Upon entering General Lycée, students are asked to choose in Grade 10 which division they want to enter in. In fact, General Lycée consists of two sections with three grades each. Those interested in sciences go to the S division, whereas others go to LE division. Students in Grade 11LE interested in economics, go to Subdivision B (for Business), while those interested in languages go to Subdivision A2. Those interested in human sciences enter sub-division A3. Other students go to subdivision A1.

Meanwhile, those in Grade 11S which are interested in biological and/or earth sciences, go to Subdivision D, others interested in physics and mathematics go to Subdivision C. At Grade 13, every student is required to do the Senior School Higher Certificate Examination, no matter which lycée they are studying in.

===List of Senior School Higher Certificates issued in The Republic of Congo===

| Senior School Higher Certificate | Grade | Lycée | Concentrations |
|---|---|---|---|
| A1 | 13 LE | General Lycée | French Language, Philosophy, Mathematics |
| A2 | 13 LE | General lycée | French Language, Foreign Languages |
| A3 | 13 LE | General lycée | French Language, Human Sciences |
| B | 13 LE | General lycée | French Language, Economics |
| C | 13 S | General lycée | Mathematics, Physics |
| D | 13 S | General Lycée | Mathematics, Physics, Biological and Earth Sciences |
| E | 13 | Technical Lycée | Mathematics, Physics, Technology |
| F | 13 | Agricultural lycée | Mathematics, Agricultural Science |
| G | 13 | Technical lycée | Mathematics, Technology, Economics |

==Tertiary Level==

Most Congolese attend Marien Ngouabi University, once they have their Higher Certificate, although it is not the only option.
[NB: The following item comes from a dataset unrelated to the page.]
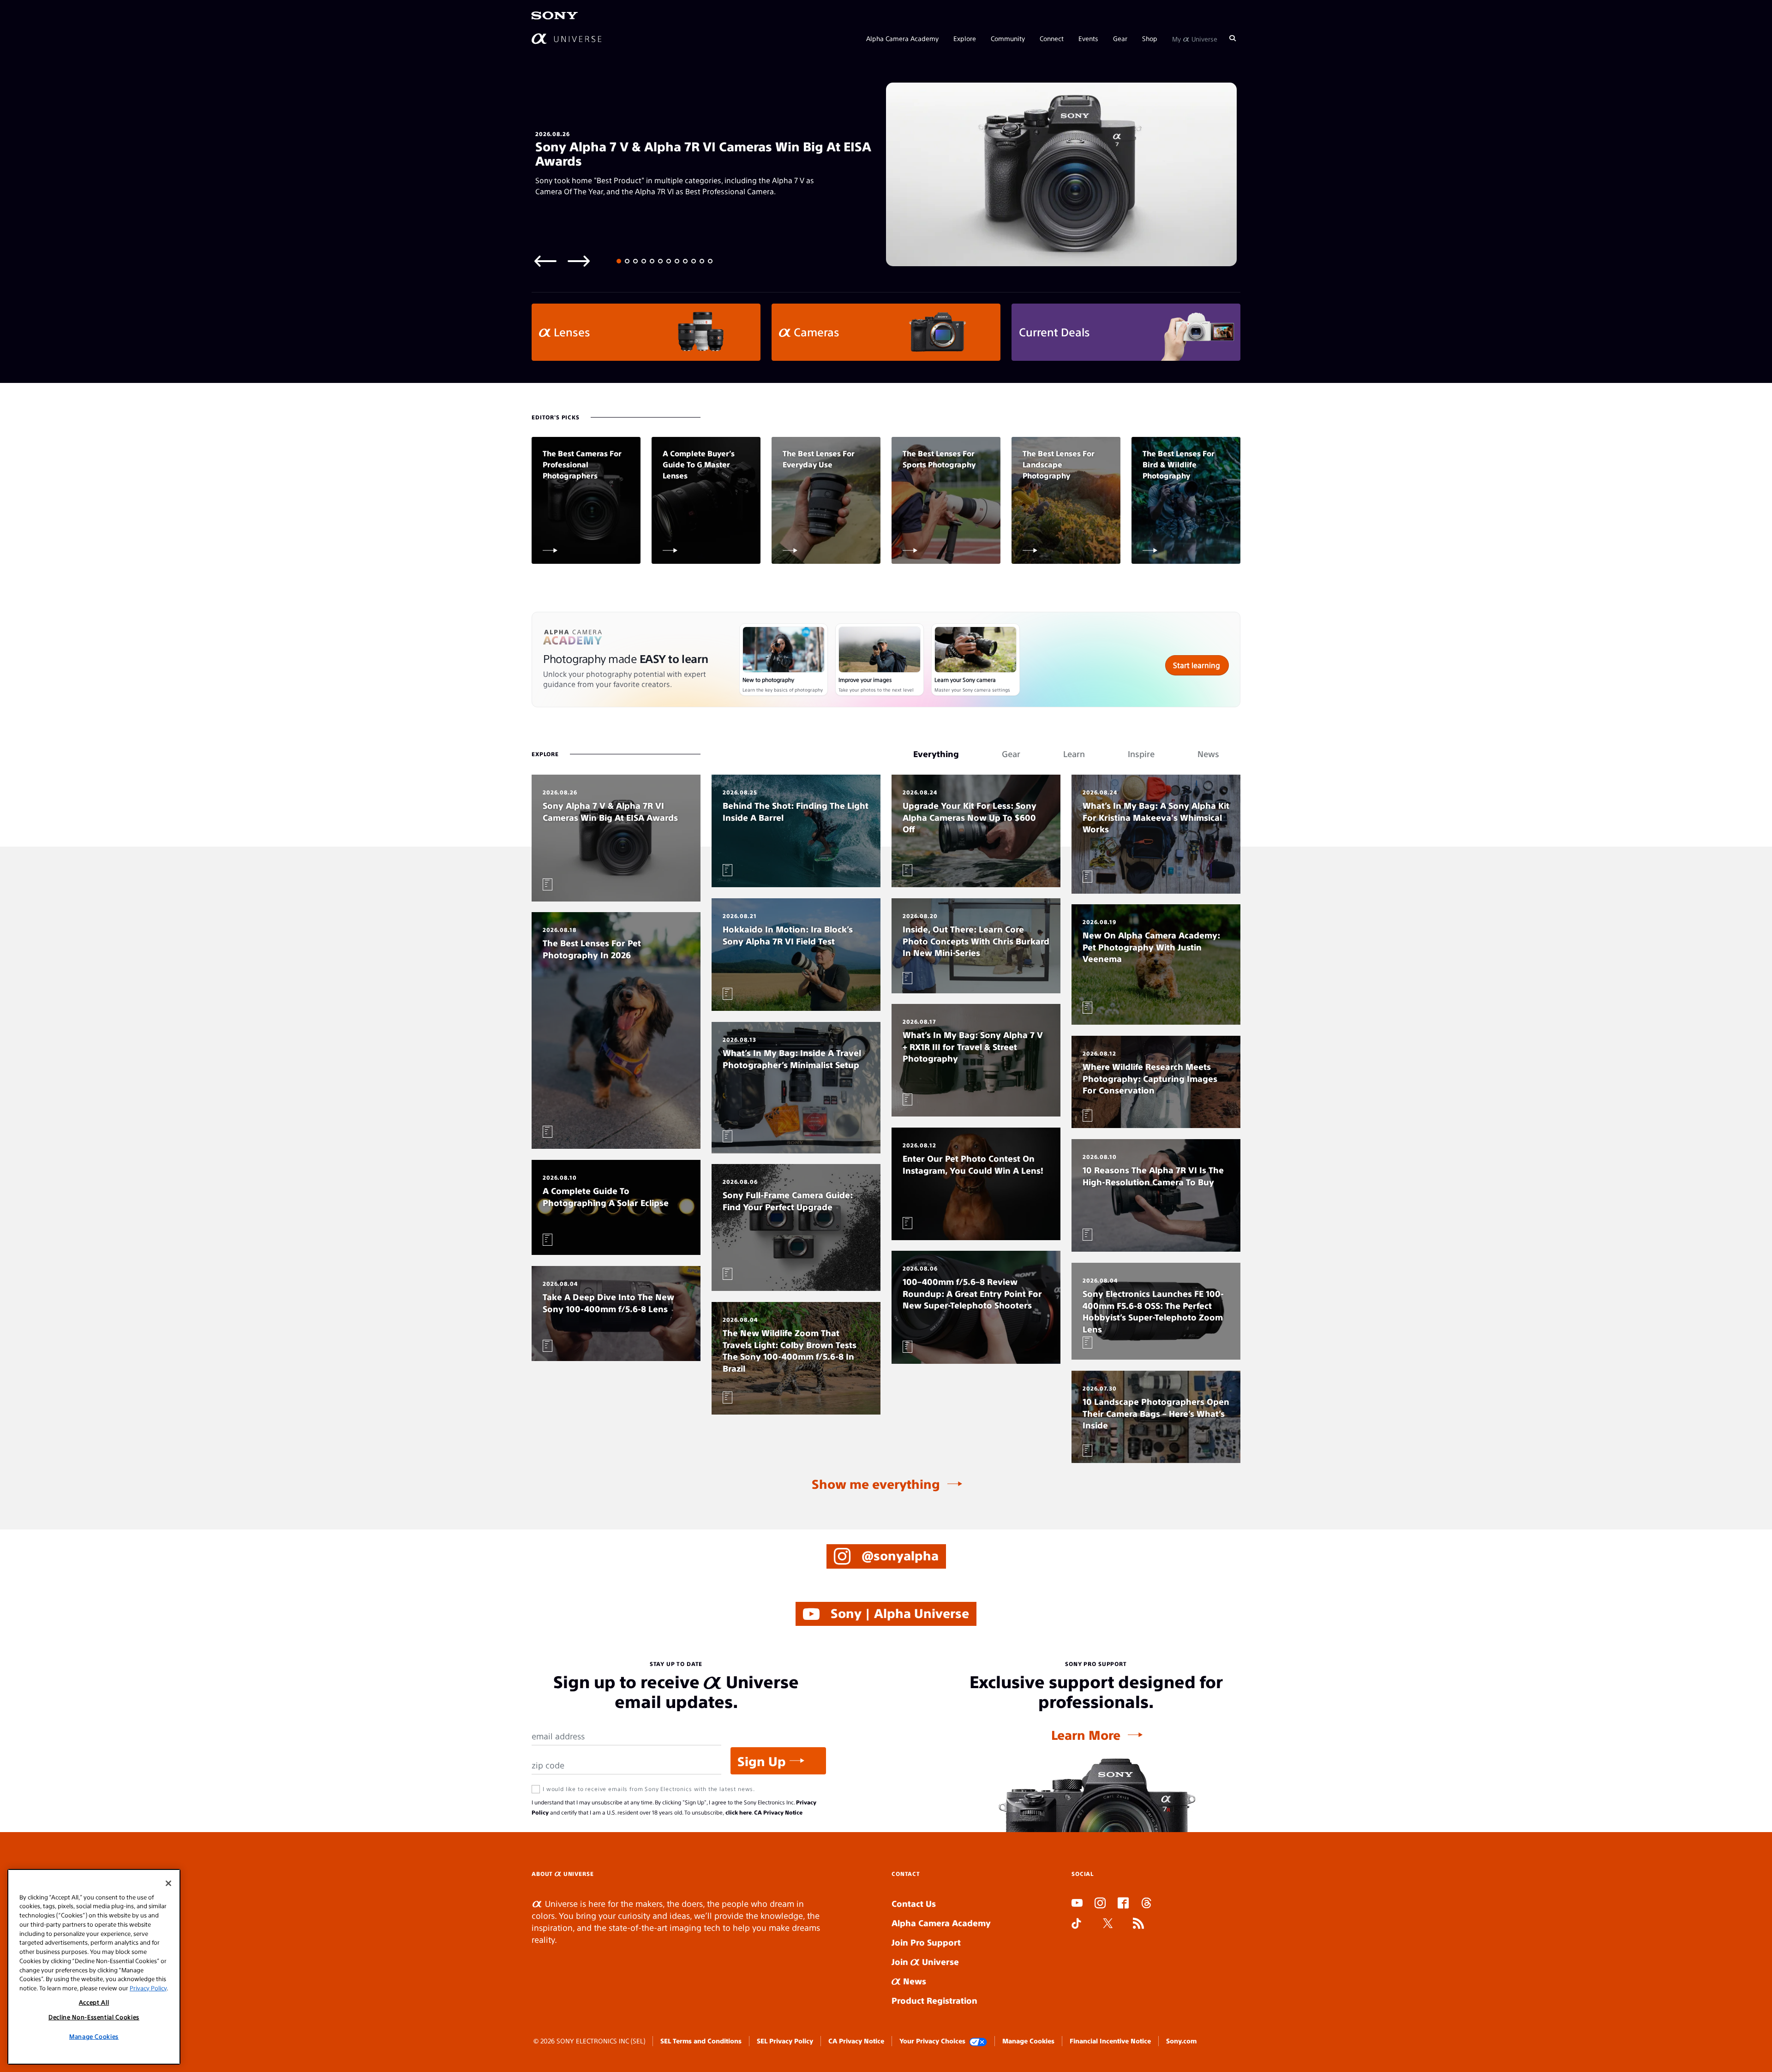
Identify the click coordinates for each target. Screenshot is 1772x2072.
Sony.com (1181, 2040)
===List of Higher Education Institutions in Congo-Brazzaville===
- Marien Ngouabi University
- Christian Polytechnic and Professional Institute of Arts
- Institute of Business and Economical Development
- Mondongo Higher Institute of Agricultural Sciences

===Medical Education in the Republic of Congo===

Future physicians and medicine-related officers learn at the faculty of medicine of Marien Ngouabi University. To enter that faculty, they are required to pass a test, in addition to passing the Higher Certificate Exam. Most attendees of the faculty have a C or D Higher Certificate.

Education on Medicine takes seven years, during which there is no intermediate degree. It consists of three levels; in the first three years, students are taught on general aspects, including anatomy, biochemistry, physiology, molecular biology etc. The next level deals with theoretical medicine and pharmacy. The last level is on training in hospitals.